TASK STATEMENT:
In the 18F-FLT PET abstract, change "radiotherapy" to "radiation therapy" and give the passage that opens with the words containing "UNLABELLED: Repopulation of" and closes with "the gold standard.".

TEXT SECTION:
»»
18F-FLT PET does not discriminate between reactive and metastatic lymph nodes in primary head and neck cancer patients

Esther G C Troost, Wouter V Vogel, Matthias A W Merkx, Piet J Slootweg, Henri A M Marres, Wenny J M Peeters, Johan Bussink, Albert J van der Kogel, Wim J G Oyen, Johannes H A M Kaanders
Journal of Nuclear Medicine 2007, 48 (5): 726-35

UNLABELLED: Repopulation of clonogenic tumor cells is inversely correlated with radiation treatment outcome in head and neck squamous cell carcinomas. A functional imaging tool to assess the proliferative activity of tumors could improve patient selection for treatment modifications and could be used for evaluation of early treatment response. The PET tracer 3'-deoxy-3'-(18)F-fluorothymidine ((18)F-FLT) can image tumor cell proliferation before and during radiotherapy, and it may provide biologic tumor information useful in radiotherapy planning. In the present study, the value of (18)F-FLT PET in determining the lymph node status in squamous cell carcinoma of the head and neck was assessed, with pathology as the gold standard.

METHODS: Ten patients with newly diagnosed stage II-IV squamous cell carcinoma of the head and neck underwent (18)F-FLT PET before surgical tumor resection with lymph node dissection. Emission (18)F-FLT PET and CT images of the head and neck were recorded and fused, and standardized uptake values (SUVs) were calculated. From all 18 (18)F-FLT PET-positive lymph node levels and from 8 (18)F-FLT PET-negative controls, paraffin-embedded lymph node sections were stained and analyzed for the endogenous proliferation marker Ki-67 and for the preoperatively administered proliferation marker iododeoxyuridine. The sensitivity, specificity, positive predictive value, and negative predictive value were calculated for (18)F-FLT PET.

RESULTS: Primary tumor sites were oral cavity (n=7), larynx (n=2), and maxillary sinus (n=1). Nine of the 10 patients examined had (18)F-FLT PET-positive lymph nodes (SUV(mean): median, 1.2; range, 0.8-2.9), but only 3 of these patients had histologically proven metastases. All metastatic lymph nodes showed Ki-67 and iododeoxyuridine staining in tumor cells. In the remaining 7 patients, there was abundant Ki-67 and iododeoxyuridine staining of B-lymphocytes in germinal centers in PET-positive lymph nodes, explaining the high rate of false-positive findings. The sensitivity, specificity, positive predictive value, and negative predictive value of (18)F-FLT PET were 100%, 16.7%, 37.5%, and 100%, respectively.

CONCLUSION: In head and neck cancer patients, (18)F-FLT PET showed uptake in metastatic as well as in nonmetastatic reactive lymph nodes, the latter due to reactive B-lymphocyte proliferation. Because of the low specificity, (18)F-FLT PET is not suitable for assessment of pretreatment lymph node status. This observation may also negatively influence the utility of (18)F-FLT PET for early treatment response evaluation of small metastatic nodes.
««
(Stored data)
»»
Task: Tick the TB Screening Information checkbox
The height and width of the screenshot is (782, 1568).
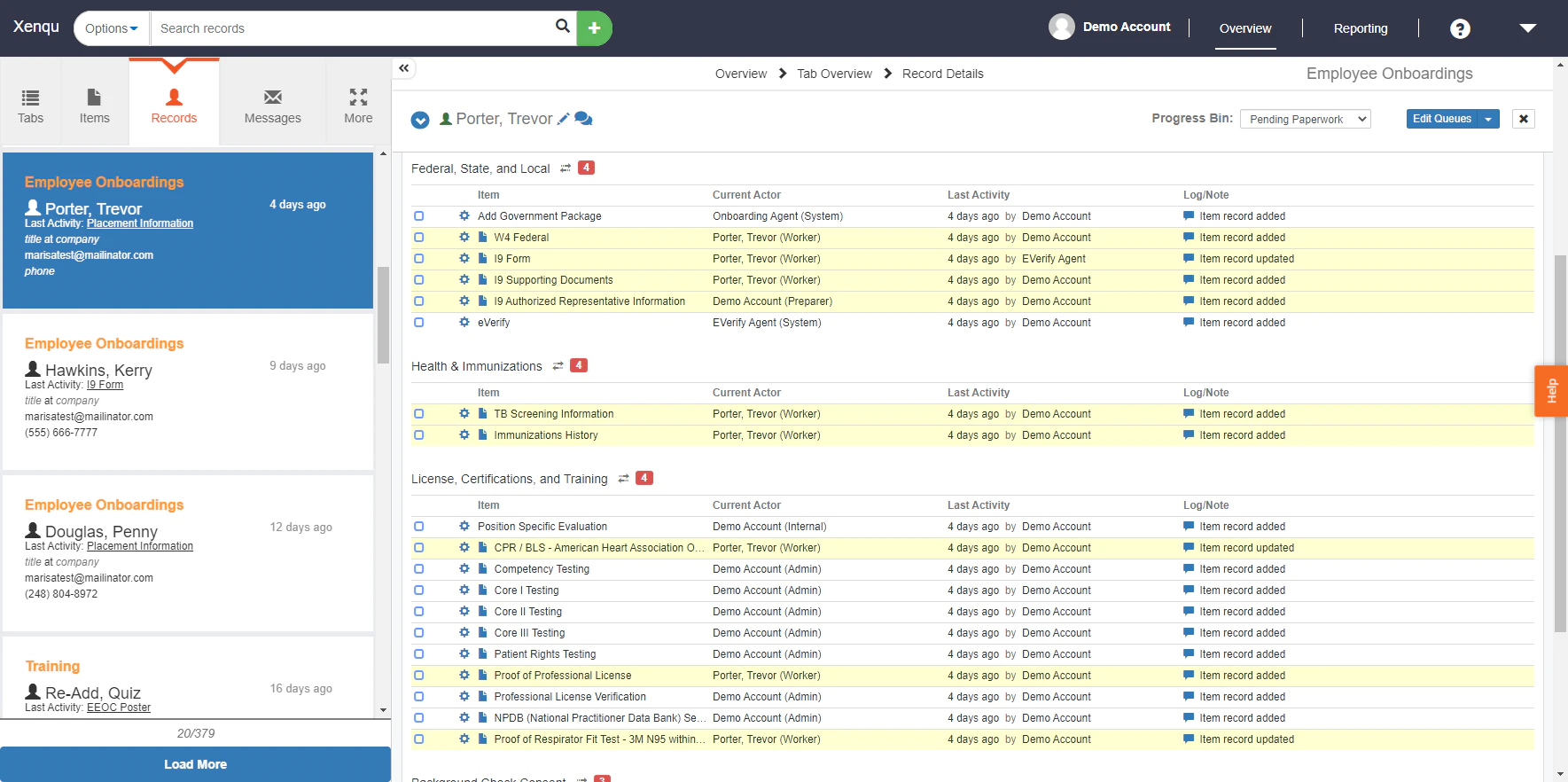Action: tap(419, 414)
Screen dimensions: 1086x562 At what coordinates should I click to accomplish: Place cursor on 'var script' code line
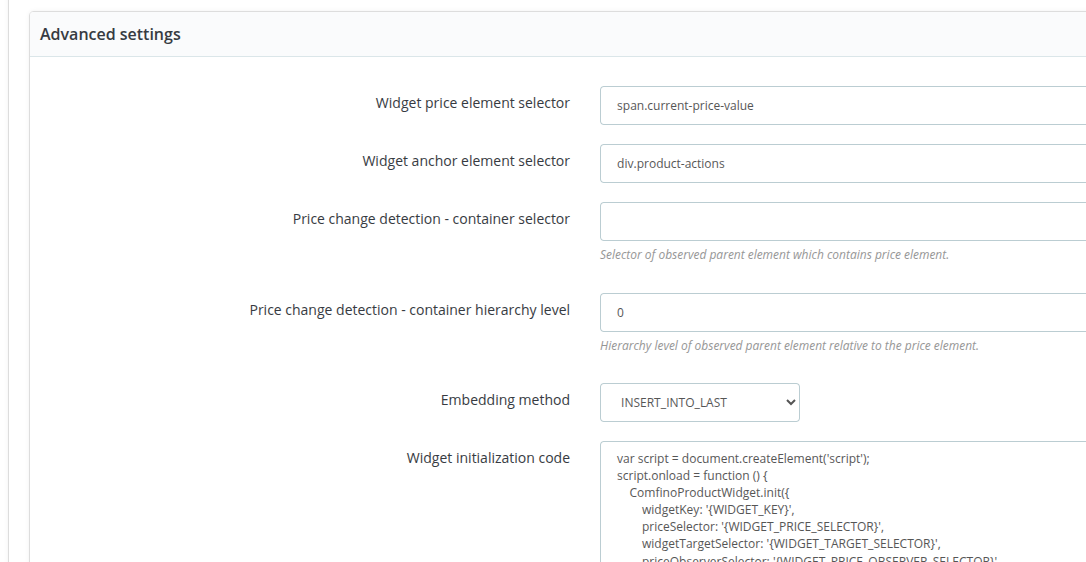[742, 459]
««
YOUR RESPONSE:
UNLABELLED: Repopulation of clonogenic tumor cells is inversely correlated with radiation treatment outcome in head and neck squamous cell carcinomas. A functional imaging tool to assess the proliferative activity of tumors could improve patient selection for treatment modifications and could be used for evaluation of early treatment response. The PET tracer 3'-deoxy-3'-(18)F-fluorothymidine ((18)F-FLT) can image tumor cell proliferation before and during radiation therapy, and it may provide biologic tumor information useful in radiation therapy planning. In the present study, the value of (18)F-FLT PET in determining the lymph node status in squamous cell carcinoma of the head and neck was assessed, with pathology as the gold standard.